In Danielle Ganek’s witty second novel, The Summer We Read
Gatsby (Viking), the setting is Southampton and the story is
about two formerly estranged half-sisters who inherit a
rundown cottage they can’t afford. It may include a Jackson
Pollock and a first edition Gatsby, and it does come with an
eccentric artist in residence. The book is a charming comedy
of manners set in the end-of-an-era summer of 2008, and Ganek
is pitch-perfect on the workings of Hamptons high society,
colorful characters and fabulous parties.
Dan Rattiner is an East End institution, as is his 50-year-old
eponymously named Dan’s Papers. Rattiner writes most of it,
and his stuff is surprisingly good. As Alec Baldwin says,
“If you pick up the East Hampton
Star, you’ll learn the who, what and
where. The why and how are
more likely found in the pages of
Dan’s Papers.” That quotation is
taken from the foreword to In the
Hamptons Too (State University of
New York Press), a sequel to
Rattiner’s In the Hamptons: My Fifty
Years with Farmers, Fishermen, Artists,
Billionaires, and Celebrities.
Rattiner tells stories of the
Hamptons in his own special
way—with dry humor, irony and a sparse, Hemingway-like style.
One of his more memorable yarns is when he and a pal crashed
a party in East Hampton in 1967 with the intent of
picking up girls. They had heard there were going to be
a lot of women at this particular get-together. It turns
out, the party was for the women’s movement, attended
by proto-feminists like Gloria Steinem and Betty
Friedan. Despite the lack of success in his intended
mission, Rattiner and Friedan became friends.

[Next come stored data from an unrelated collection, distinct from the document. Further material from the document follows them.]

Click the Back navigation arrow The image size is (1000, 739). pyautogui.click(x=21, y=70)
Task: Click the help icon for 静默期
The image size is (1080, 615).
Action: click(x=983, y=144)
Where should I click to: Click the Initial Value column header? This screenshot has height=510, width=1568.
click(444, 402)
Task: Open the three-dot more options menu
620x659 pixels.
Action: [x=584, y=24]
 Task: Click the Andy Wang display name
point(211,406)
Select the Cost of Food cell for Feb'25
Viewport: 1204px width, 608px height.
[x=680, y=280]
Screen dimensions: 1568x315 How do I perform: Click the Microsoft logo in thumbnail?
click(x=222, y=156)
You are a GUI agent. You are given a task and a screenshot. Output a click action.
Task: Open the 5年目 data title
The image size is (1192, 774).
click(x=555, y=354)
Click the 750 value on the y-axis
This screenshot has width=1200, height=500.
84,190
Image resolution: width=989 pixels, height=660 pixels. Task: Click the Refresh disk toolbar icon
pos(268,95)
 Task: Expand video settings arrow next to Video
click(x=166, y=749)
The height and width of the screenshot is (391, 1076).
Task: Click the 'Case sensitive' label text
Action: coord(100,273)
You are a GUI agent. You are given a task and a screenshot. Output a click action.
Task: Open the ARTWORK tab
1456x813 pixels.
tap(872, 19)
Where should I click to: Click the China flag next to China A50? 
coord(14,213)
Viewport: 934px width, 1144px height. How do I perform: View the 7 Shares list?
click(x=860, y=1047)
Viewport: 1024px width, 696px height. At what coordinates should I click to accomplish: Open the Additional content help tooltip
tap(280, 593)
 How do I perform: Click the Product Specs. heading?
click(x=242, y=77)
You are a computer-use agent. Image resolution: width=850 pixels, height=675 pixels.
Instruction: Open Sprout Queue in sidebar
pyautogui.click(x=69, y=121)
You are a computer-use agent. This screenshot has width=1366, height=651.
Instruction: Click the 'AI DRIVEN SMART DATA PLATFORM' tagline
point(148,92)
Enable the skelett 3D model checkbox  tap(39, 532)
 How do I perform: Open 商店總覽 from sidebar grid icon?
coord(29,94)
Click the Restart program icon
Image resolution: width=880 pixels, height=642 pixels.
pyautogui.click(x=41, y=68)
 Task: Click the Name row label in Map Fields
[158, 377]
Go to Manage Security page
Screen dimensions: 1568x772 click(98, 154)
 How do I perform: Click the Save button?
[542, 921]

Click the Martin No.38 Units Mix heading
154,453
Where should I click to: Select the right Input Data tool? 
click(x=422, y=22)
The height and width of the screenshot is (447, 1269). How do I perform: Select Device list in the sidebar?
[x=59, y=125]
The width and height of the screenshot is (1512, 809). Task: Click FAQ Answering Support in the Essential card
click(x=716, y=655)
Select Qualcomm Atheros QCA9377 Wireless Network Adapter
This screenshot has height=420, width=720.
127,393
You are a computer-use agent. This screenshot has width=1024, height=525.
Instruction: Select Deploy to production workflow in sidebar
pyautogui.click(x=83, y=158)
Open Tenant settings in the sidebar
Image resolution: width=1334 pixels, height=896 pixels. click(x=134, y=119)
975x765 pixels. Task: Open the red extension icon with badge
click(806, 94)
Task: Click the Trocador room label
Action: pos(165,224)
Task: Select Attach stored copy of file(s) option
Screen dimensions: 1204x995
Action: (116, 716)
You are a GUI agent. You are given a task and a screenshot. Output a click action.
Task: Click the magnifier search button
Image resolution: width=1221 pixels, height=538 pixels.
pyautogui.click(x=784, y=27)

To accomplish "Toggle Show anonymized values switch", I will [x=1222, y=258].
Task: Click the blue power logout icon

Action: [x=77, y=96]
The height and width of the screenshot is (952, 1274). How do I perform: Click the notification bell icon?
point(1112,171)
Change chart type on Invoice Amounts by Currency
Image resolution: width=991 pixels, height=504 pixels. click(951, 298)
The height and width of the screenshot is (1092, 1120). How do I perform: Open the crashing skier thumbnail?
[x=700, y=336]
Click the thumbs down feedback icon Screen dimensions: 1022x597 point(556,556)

Critic Dale Launer described Christina Oxenberg’s
writing style as having hints of Tom Wolfe by way of
Joan Didion. Maybe so. Oxenberg, an essayist for
several magazines, among other endeavors, and the
daughter of Princess Elizabeth of Yugoslavia, is very
funny. “One of the most lethal wits of the western
world,” says Robert Kennedy Jr. about her latest book,
Do These Gloves Make My Ass Look Fat? (CreateSpace).
Taki Theodoracopulos, who has published her pieces
on his website, says, “Oxenberg has always scandalized
polite society—she is, after all, the daughter of a royal
princess—and has chosen to live in the manner of her
writing: outrageously, ironically, comically at times,
but fearlessly brave and above all true and fresh.”